The Chota Batashewala and the domed Mughal tomb can be considered contemporary because of their location in the complex and their architectural character.
In addition to their historical significance, their association with the Mughal royal family and the architectural significance of the unique plan for all three structures, the tombs stand within a significant archaeological zone comprising of other 16th and 17th century garden-tombs.

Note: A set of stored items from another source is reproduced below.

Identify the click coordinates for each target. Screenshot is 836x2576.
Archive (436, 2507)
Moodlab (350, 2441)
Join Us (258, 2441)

The restoration of the 11-acre “Batashewala complex” – undertaken by the Aga Khan Trust for Culture in collaboration with the Archaeological Survey of India with a grant from the U.S Ambassador’s Fund for Cultural Preservation. The complex includes three 16th century garden-tombs, including the tomb of Mirza Muzaffar Hussain, grand-nephew of Emperor Humayun and son-in-law of Emperor Akbar. The Complex, which is adjacent to the Humayun’s Tomb world heritage site, had suffered from decades of neglect and inappropriate development. The conservation efforts on the complex by the Aga Khan Trust for Culture began in 2011, following a US$ 750,000.00 grant from the U.S Ambassador’s Fund for Cultural Preservation. The multi-disciplinary team worked towards reversing the damage through a painstaking, craft-based effort aimed at restoring the historic architectural character of the site. Traditional materials and building techniques were employed in order to replace 20th century alterations carried out with modern materials, such as cement. Portions of the structures and the enclosure walls – demolished in 1989 to create a camp site – were reconstructed. The Mughal char-bagh landscape design of the two enclosed gardens was restored. Trees favoured by the Mughals – mango, neem, citrus, amongst others – were planted.